Docs

Prerequisites

Before you start, make sure you have the following in place.

A host machine

Last Light runs as a single Node process (locally) or a single Docker container (in production). It spawns Docker sandbox containers for every agent task, so the host needs Docker installed and the Docker socket reachable by the harness.

  • Node.js 20+ — for local development (npm run dev).
  • Docker — required in both dev and production. Agent tasks run inside sandbox containers so the bot cannot touch your host filesystem, credentials, or git identity.
  • Git — for cloning the repo you want to deploy.
Do not deploy Last Light onto core infrastructure. It's an autonomous agent with write access to your repos. Run it on an isolated host (a cheap VPS, a dedicated VM, a separate cloud project) where it cannot reach sensitive internal systems.

A GitHub App

Last Light authenticates to GitHub as its own GitHub App rather than as a personal access token. This keeps the bot's actions clearly attributed (last-light[bot]), lets you downscope permissions per workflow, and makes installation per-repo instead of per-user.

The Create a GitHub App page walks through the exact permissions and events to request. You'll end up with four values you need to paste into .env: App ID, Installation ID, webhook secret, and a .pem private key.

Anthropic credentials

Pick one of two auth modes:

  • Claude Code subscription (default for local dev) — run claude login on the host. The harness seeds the resulting credentials into the sandbox's claude-home directory on every start, so the sandbox is logged in without bind-mounting your real ~/.claude.
  • Anthropic API key — set ANTHROPIC_API_KEY in .env. Useful for production deployments where you want per-request billing and no interactive login.
In Docker, always run claude login as the lastlight user, not root: docker exec -it --user lastlight lastlight-agent-1 claude login. Logging in as root causes permission errors on .credentials.json and corrupts the MCP auth cache. See the README troubleshooting section.

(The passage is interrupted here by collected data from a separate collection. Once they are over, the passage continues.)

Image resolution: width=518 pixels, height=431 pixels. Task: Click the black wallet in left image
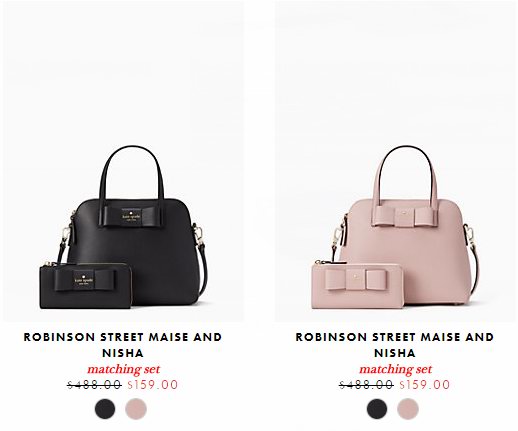pyautogui.click(x=86, y=285)
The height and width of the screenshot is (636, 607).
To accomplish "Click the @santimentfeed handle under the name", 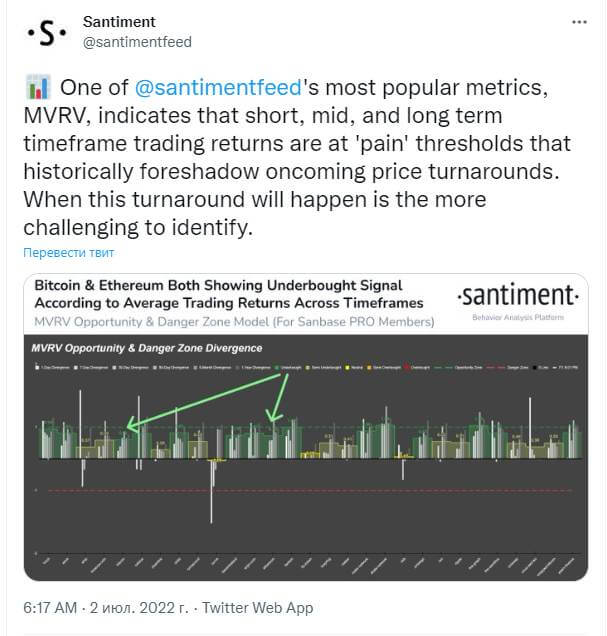I will 137,42.
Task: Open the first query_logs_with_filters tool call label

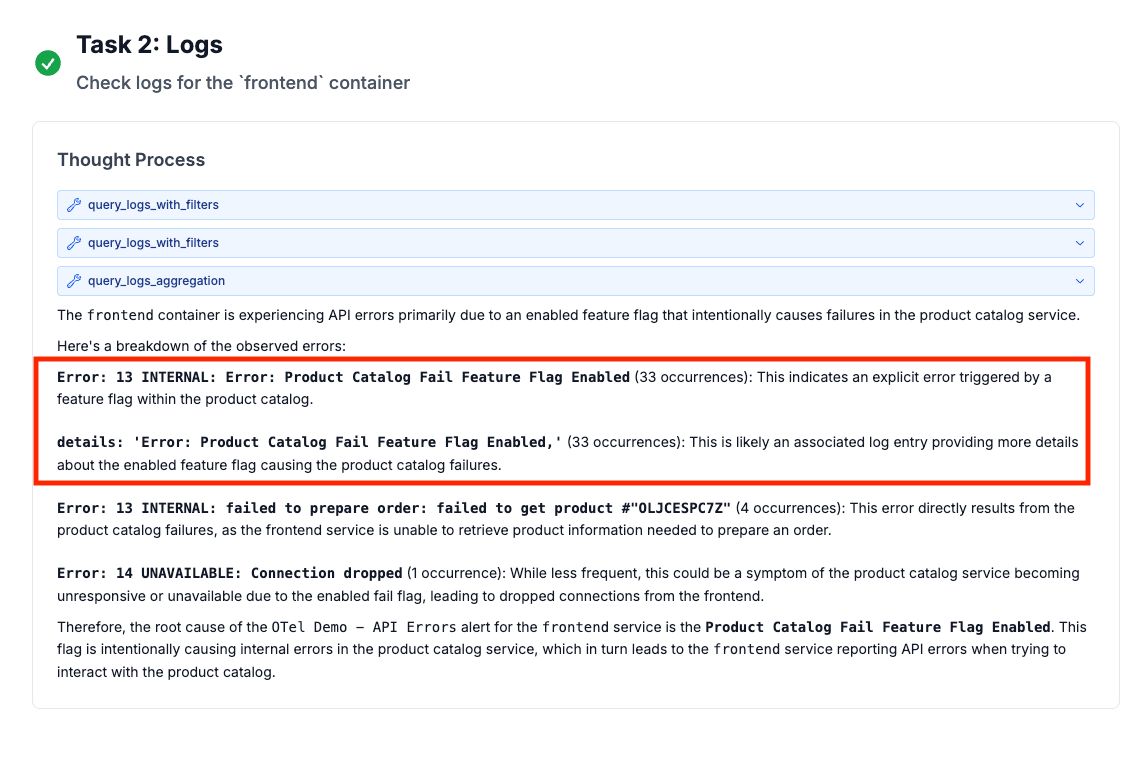Action: click(153, 205)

Optional: a Slack workspace

Slack integration is optional but recommended — it's how you chat with the bot outside GitHub. You'll need permission to create a Slack app and install it in your workspace. See Slack integration.

Optional: a public domain

To receive GitHub webhooks in real-time (instead of relying on cron polling), the harness needs to be publicly reachable over HTTPS. In production this is handled by the bundled Caddy reverse proxy, which provisions TLS automatically — you just point a DNS record at your host. For local testing, use ngrok or Cloudflare Tunnel.